Wellington sees the recognised seasonal employer scheme as charity, but Washington views it as verging on human trafficking and debt-bonded labour.
This comes as the US State Department's latest international report on human trafficking condemned the use of forced labour on foreign charter fishing boats, exposed by the Sunday Star-Times.
Last week US Human Trafficking Ambassador Luis CdeBaca came with a delegation to talk with government officials, unions and lobby groups.
No statement followed, but sources say the Americans were alarmed at a lack of recognition of trafficking in New Zealand.

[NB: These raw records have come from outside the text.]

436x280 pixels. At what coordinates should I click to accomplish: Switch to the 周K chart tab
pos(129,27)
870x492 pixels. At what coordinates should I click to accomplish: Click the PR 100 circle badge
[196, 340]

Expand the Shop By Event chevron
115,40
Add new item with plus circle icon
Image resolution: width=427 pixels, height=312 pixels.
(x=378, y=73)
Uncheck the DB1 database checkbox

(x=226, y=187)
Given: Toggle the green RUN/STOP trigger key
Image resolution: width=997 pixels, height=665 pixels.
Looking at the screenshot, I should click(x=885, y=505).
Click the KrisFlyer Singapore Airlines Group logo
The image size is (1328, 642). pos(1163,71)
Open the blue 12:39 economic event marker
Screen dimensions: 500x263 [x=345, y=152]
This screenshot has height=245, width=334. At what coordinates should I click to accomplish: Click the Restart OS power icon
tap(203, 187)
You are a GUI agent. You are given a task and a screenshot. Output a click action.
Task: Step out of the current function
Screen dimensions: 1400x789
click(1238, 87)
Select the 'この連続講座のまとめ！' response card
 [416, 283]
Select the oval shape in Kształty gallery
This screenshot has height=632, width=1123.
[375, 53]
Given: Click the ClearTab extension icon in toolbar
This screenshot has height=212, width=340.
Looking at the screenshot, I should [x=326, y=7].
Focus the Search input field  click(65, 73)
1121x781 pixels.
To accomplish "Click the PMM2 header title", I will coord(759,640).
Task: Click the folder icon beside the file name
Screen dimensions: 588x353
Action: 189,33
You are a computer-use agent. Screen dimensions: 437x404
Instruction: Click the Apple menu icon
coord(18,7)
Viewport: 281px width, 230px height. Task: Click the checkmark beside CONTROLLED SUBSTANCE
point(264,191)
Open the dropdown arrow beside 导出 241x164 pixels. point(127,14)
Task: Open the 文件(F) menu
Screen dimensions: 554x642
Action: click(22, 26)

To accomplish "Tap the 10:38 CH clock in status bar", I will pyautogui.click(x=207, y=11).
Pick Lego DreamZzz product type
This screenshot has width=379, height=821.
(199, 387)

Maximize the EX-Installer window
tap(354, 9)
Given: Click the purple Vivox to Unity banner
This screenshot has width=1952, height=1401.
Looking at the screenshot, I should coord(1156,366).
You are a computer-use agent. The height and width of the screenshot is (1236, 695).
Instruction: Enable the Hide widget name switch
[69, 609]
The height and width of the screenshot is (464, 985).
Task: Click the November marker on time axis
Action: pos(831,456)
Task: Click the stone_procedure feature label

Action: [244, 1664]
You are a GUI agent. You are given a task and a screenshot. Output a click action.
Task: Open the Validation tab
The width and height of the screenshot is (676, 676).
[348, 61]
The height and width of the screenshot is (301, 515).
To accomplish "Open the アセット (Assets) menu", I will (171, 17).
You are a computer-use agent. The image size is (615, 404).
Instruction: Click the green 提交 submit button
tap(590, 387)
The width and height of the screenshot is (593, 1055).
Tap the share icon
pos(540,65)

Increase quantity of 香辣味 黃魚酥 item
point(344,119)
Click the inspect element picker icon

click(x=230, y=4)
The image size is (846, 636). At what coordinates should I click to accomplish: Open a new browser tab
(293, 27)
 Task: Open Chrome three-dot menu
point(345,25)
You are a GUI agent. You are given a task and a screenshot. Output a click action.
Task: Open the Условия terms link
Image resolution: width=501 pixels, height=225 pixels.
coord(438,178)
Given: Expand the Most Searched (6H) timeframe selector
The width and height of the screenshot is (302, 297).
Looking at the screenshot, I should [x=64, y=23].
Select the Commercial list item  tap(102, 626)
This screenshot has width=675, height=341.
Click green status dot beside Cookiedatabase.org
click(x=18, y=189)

The Americans are investigating bonds used to bring minimum wage workers from Tonga, Samoa, Tuvalu, Vanuatu and the Solomon Islands.
"The burden of illegal costs and debts on these labourers in the source country, often with the support of labour agencies and employers in the destination country, can contribute to a situation of debt bondage," a source said.
Seasonal Solutions Cooperative, the largest importer of seasonal labour, says in its annual report that bringing in seasonal labour gives farmer members of the cooperative a real choice over workers.
"As a consequence, these growers have seen their productivity elevated to unprecedented levels," Seasonal Solutions says.
The company did not return calls for comment on human trafficking.
The Americans also believe trafficking of sex workers – especially from Asia – is taking place.
But Catherine Healy of the Prostitutes Collective told them the collective does not believe this.
"We haven't come across sex workers who are victims of trafficking yet," she said, adding the word trafficking was "such a dramatic catch-all".
"What we are asking for is old-fashioned labour rights.
"We explained that sometimes sex workers are made to work exceptionally long shifts and have their money withheld by some brothel operators."
Healy said some managers and operators are "dreadful to work for" and the Department of Labour should deal with them.
The collective told the Americans it was pleased sex workers had the right to say yes to sex work and that this was getting rid of exploitation.
"[CdeBaca] acknowledged it was important to not conflate prostitution and trafficking, as has been our recent experience in dealing with the American administration and their overall response to sex work."
They capitalised on unclear jurisdictions and difficulties inspecting boats in deep water.
The American delegation told New Zealand officials that slavery at sea remained prevalent and may have increased, and that some owners of Asian fishing fleets and seafood companies were relying on forced labour to harvest ever-diminishing fish stocks.
The Americans said fishing was becoming unsustainable economically, and needed semi-slave crews to survive.
Without a coordinated effort, the enslavement of foreign migrants would continue.